Silhouette plots show individual point quality. Points with negative silhouette widths are likely misclassified. If many points have negative values, reconsider k or examine outliers.
# Compare multiple k values
comparison <- data.frame(
k = 2:6,
tot_withinss = sapply(2:6, function(k) {
kmeans(df_scaled, centers=k, nstart=25)$tot.withinss
}),
avg_silhouette = sapply(2:6, function(k) {
km <- kmeans(df_scaled, centers=k, nstart=25)

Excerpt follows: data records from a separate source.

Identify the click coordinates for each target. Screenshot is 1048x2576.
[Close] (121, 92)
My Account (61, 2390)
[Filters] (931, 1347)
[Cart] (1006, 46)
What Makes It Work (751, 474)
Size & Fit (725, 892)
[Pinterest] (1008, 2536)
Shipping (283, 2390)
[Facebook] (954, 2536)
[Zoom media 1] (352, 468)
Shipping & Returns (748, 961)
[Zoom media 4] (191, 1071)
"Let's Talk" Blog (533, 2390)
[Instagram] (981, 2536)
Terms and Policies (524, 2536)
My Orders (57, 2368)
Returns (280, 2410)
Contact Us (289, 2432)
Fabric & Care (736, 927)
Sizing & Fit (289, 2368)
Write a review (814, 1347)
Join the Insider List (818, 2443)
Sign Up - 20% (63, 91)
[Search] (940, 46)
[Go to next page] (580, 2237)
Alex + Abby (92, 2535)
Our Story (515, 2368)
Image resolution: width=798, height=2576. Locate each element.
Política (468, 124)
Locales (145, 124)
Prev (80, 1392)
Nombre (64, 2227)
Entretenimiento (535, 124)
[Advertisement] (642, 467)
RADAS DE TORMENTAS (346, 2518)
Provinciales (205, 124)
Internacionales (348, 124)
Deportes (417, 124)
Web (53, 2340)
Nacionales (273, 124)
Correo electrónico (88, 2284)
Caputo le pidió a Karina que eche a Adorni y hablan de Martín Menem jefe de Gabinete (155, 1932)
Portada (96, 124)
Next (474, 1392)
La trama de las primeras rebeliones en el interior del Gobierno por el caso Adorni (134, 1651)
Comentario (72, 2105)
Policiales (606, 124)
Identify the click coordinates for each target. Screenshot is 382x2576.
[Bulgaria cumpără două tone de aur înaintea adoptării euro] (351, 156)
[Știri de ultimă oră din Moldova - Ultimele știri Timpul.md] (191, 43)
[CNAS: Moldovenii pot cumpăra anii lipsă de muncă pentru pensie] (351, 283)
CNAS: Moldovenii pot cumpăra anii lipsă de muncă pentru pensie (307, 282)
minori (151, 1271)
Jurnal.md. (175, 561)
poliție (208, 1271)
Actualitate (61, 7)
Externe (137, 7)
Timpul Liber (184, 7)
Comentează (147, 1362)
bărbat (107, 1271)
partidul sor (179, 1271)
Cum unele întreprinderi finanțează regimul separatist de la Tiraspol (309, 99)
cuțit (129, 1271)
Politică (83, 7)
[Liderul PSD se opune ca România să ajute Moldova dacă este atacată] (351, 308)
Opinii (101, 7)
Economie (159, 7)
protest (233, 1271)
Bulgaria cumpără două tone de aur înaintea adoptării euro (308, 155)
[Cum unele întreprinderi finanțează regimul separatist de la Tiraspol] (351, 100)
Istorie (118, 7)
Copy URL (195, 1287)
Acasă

mean(silhouette(km$cluster, dist(df_scaled))[, 3])
})
)
print(comparison)
Practical Example: Customer Segmentation
Here’s a complete workflow for segmenting customers based on purchasing behavior:
# Create synthetic customer data
set.seed(456)
customers <- data.frame(
customer_id = 1:200,
annual_spending = rnorm(200, 5000, 2000),
visit_frequency = rpois(200, 12),
avg_transaction = rnorm(200, 150, 50),
tenure_months = sample(1:60, 200, replace=TRUE)
) %>%
mutate(across(where(is.numeric) & !customer_id, ~pmax(., 0))) # No negative values
# Scale features
customer_features <- customers %>%
select(-customer_id) %>%
scale()
# Determine optimal k
wss_customers <- sapply(1:8, function(k) {
kmeans(customer_features, centers=k, nstart=25)$tot.withinss
})
# Run k-means with k=4
km_customers <- kmeans(customer_features, centers=4, nstart=50, iter.max=100)
# Add segments to original data
customers$segment <- km_customers$cluster
# Analyze segment characteristics
segment_summary <- customers %>%
group_by(segment) %>%
summarise(
count = n(),
avg_spending = mean(annual_spending),
avg_visits = mean(visit_frequency),
avg_transaction = mean(avg_transaction),
avg_tenure = mean(tenure_months)
) %>%
arrange(desc(avg_spending))
print(segment_summary)
# Visualize segments
ggplot(customers, aes(x=annual_spending, y=visit_frequency, color=factor(segment))) +
geom_point(size=3, alpha=0.6) +
labs(title="Customer Segments",
x="Annual Spending ($)",
y="Visit Frequency",
color="Segment") +
theme_minimal() +
scale_color_brewer(palette="Set1")
Interpret segments in business terms. Segment 1 might be “high-value frequent buyers,” Segment 2 “occasional big spenders,” Segment 3 “regular low-value customers,” and Segment 4 “new or inactive customers.” Use these insights for targeted marketing, personalized offers, and retention strategies.
K-means clustering transforms raw data into actionable customer intelligence. Scale your features, validate your k selection, run multiple initializations, and always interpret results through domain expertise. The algorithm provides the structure; your business knowledge provides the meaning.